§ **WHAT THE TASK ASKS**
Write the next part of the piece on protecting public web forms from spam-bots, starting right after its final sentence.

-------- TEXT SHOWN --------

I would like to create an HTML form that is resistant to bots. This could be a classic comment form or really any web-accessible form. In most cases, requiring authentication and an authorization service (such as OAuth) would be sufficient to protect a back-end web service. But what if you have a publicly accessible web form, and you want to keep it open and anonymous, but provide some measure of protection against automated bots?
For example, I would like to protect my URL Shortening Service such that only humans using the web front-end can access the back-end service layer, and I would like this layer of protection to be bot resistant.
Most spam-bots will crawl through webpages looking for HTML forms, and will seek too exploit any unprotected form handlers (i.e., the backend service). A more advanced bot can even leverage common authentication and authorization services. Other than annoying our users with CAPTCHA tests, what are some approaches that we can take?
Honeypot Form
A simple and effective approach is to create a dummy HTML form that is not rendered in the actual browser, but will be be discovered by most spam-bots. This could be as simple as,
<div id="__honey__"> <form action="post-comments.php" method="POST"> <input type="text" name="Name"> ... </form> </div>
The “post-comments.php” will be discovered by most spam-bots, yet in our case this is a misdirect. If you don’t want it to return a 404, you can add a dummy file named “post-comments.php” that does nothing but will always return a 200. In fact, anyone trying to access this form handler is likely a bot, so feel free to do whatever you want with this. A simple but fun trick is to include the request IP address (the IP address of the bot itself) as the form action,
<form action="http://{{request.remote_addr}}/post.php" method="POST">
A naive spam-bot may start scanning its own IP address and may even send HTTP POST messages to itself.
Meanwhile, we would add Javascript in <head> with a “defer” attribute,
<script src="PseudoForm.js" defer></script>
The “defer” attribute will execute the “PseudoForm.js” after the user-agent has parsed the DOM but before it has been rendered to the user. Inside this script, you can replace the fake honeypot form.
document.getElementById('__honey__').innerHTML = actual_form;
The “actual_form” can be anything you want, and to further confound spam-bots, it does not even need to be an actual HTML form.
PseudoForm
In the case of my URL Shortening Service, the actual form does not use an HTML <form> element, and instead uses a simple <button>. In fact, using proper CSS, you can use any element you want, and style it as a button, even something like this,
<div id="__honey__"> <input type="text" id="add_url" placeholder="Enter long URL..."> <i>+</i> </div>
There is no form handler in this case, and the back-end service is known only to the Javascript (which can add onclick event handlers to our CSS-styled button). This is sufficient to protect against naive spam-bots, but a more advanced spam-bot can easily parse our Javascript and determine actual service endpoints, such as looking for calls to XMLHttpRequest.

-------- DATASET EXTRACT --------

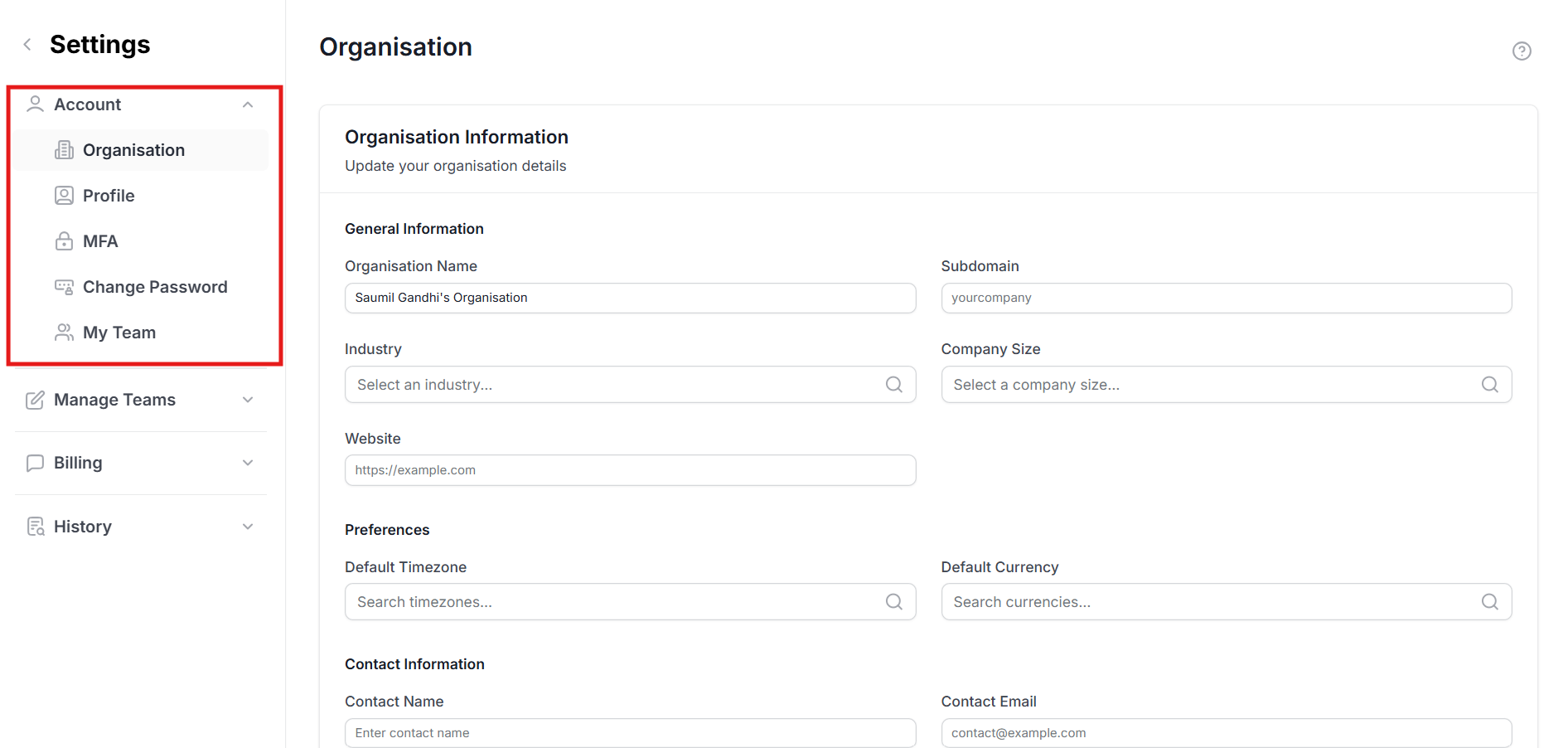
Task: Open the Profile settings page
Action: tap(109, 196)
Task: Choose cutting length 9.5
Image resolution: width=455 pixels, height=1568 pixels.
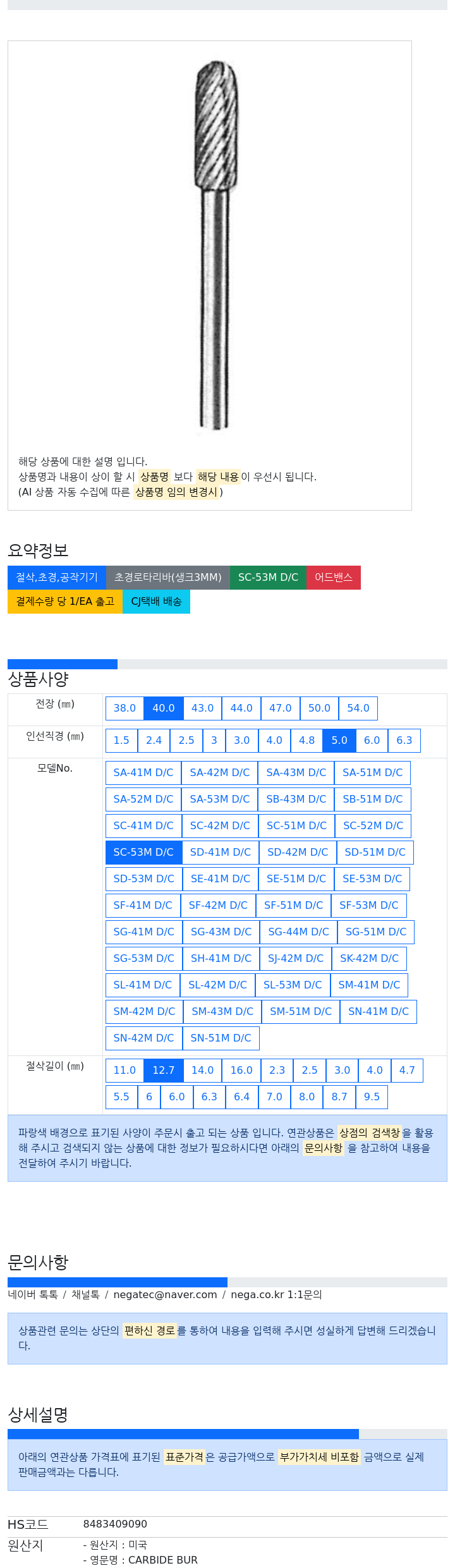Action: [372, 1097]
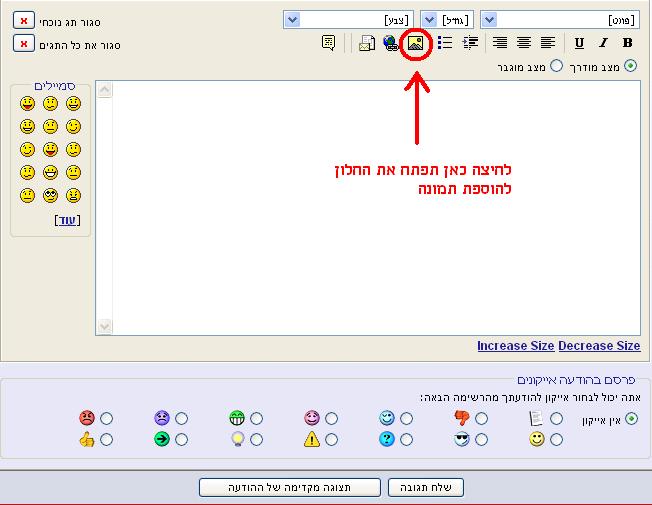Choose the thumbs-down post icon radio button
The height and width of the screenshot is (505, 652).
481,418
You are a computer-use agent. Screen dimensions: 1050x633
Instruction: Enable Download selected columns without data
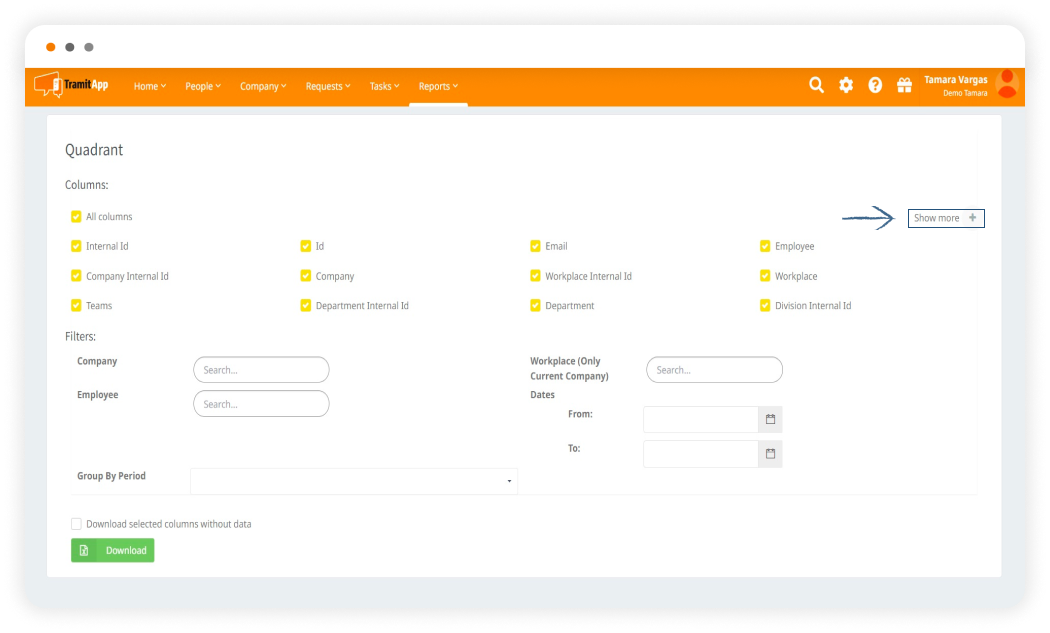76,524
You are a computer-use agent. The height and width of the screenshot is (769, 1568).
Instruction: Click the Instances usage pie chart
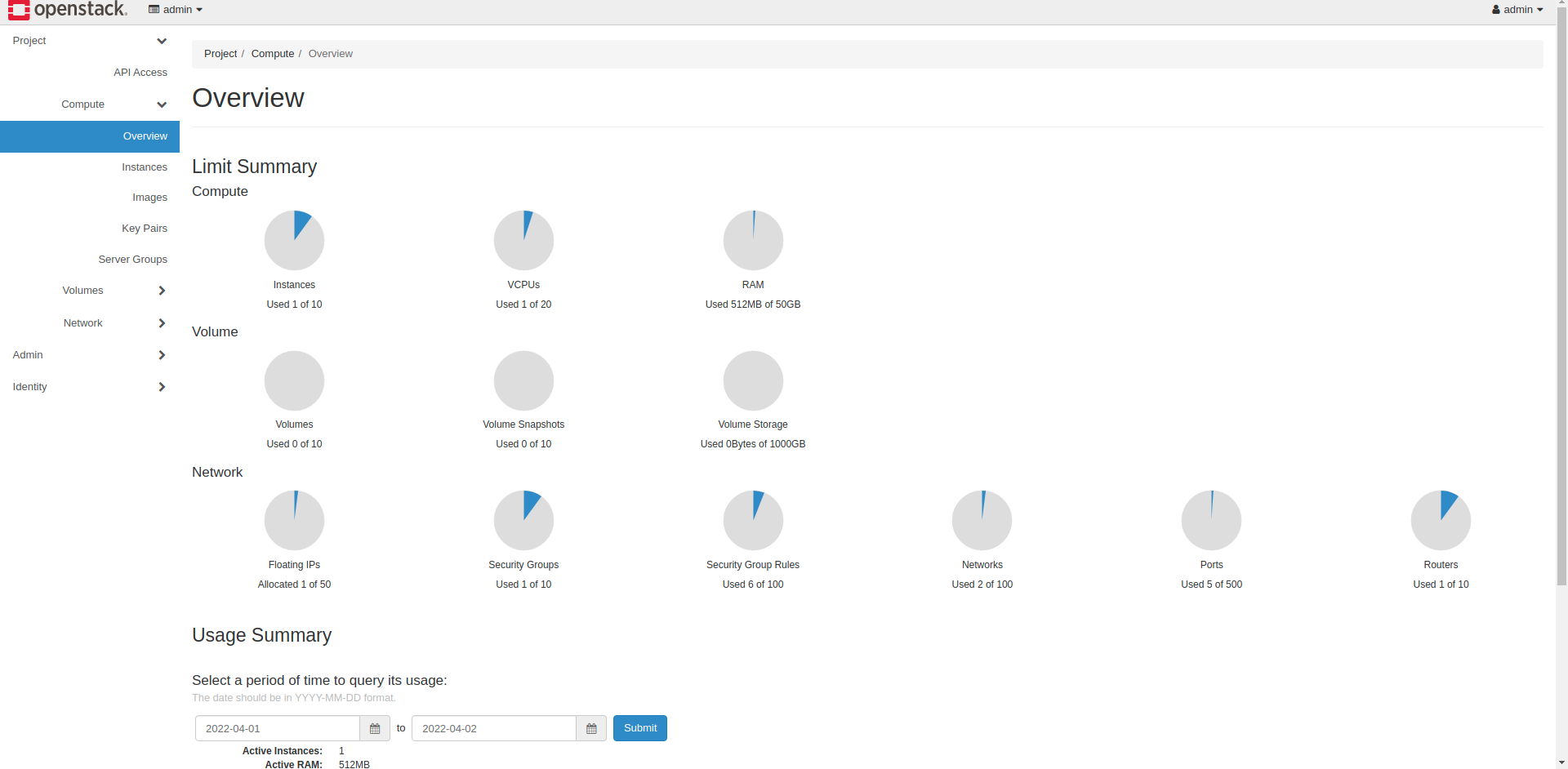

--------

§ **RESPONSE TO THIS TASK**
PseudoForm + formkey
In order to ensure the back-end service is accessed via our front-end, you can create a time-sensitive token. For my URL Shortening Service, all back-end service calls require a formkey. That is,
this.getformkey = function() { getJSON('/api/formkey', function(err, data) { if (err !== null) { console.log('Something went wrong: ' + err); } else { if ("formkey" in data) { _self.formkey = data.formkey; } } }); }
“getJSON” is a wrapper around XMLHttpRequest, and all this does is fetch a valid formkey and save it within the PseudoForm Javascript object. We can then keep formkey up to date in the webapp, like so,
setInterval( PseudoForm.getformkey, 60*1000 );
In the above case, PseudoForm.formkey will be refreshed every 60 seconds, and any calls to the back-end service must use this formkey. The value of formkey will appear as a nonsensical hex string, yet in-reality it is a time-sensitive hash that can only be verified by the back-end (which generated the formkeys in the first place), i.e.,
def getFormKey(self, ts=None, divsec=300): ''' return a time-sensitive hash that can be calculated at a later date to determine if it matches the hash will change every divsec seconds (on the clock) e.g., divsec=300, every 5-minutes the hash will change ''' if ts is None: ts = int(time.time()) return hashlib.sha1(( self._unicode(ts/divsec)+self.secret).encode('utf-8' )).hexdigest()[2:] def isValidFormKey(self, testkey, lookback=2, divsec=300): ''' return True IFF the testkey matches a hash for this or previous {lookback} iterations e.g., divsec=300, a formkey will be valid for at least 5 minutes (no less than 10) e.g., lookback=6, a formkey will valid for at least 25 minutes (no less than 30) ''' for i in range(lookback): if testkey == self.getFormKey(int(time.time())-divsec*i): return True return False
I included a secret key (by default a server generated GUID), to ensure that a bot would never be able to calculate a valid formkey on its own. All back-end services require a valid formkey, which means that any automated bot that accesses one of our back-end services must first fetch a valid formkey, and can only use that formkey within the time-limit set by the back-end itself (default is 5-minutes).
PseudoForm + handshake
Theoretically, an automated bot could be programmed to utilize a valid formkey, giving the appearance of a real human user accessing the front-end, and it could then spam the back-end service. This was exactly what I wanted to avoid in my URL Shortening Service. To further strengthen the PseudoForm, all back-end services require a time-sensitive handshake.
In other words, when you make a request to the URL Shortening Service, the response is a unique time-sensitive handshake. The handshake must be returned within a narrow time-window. If the response is too soon, the request is denied. If the response is late, the request is also denied. This has the added benefit of throttling the number of real transactions (roughly one per second) per IP address.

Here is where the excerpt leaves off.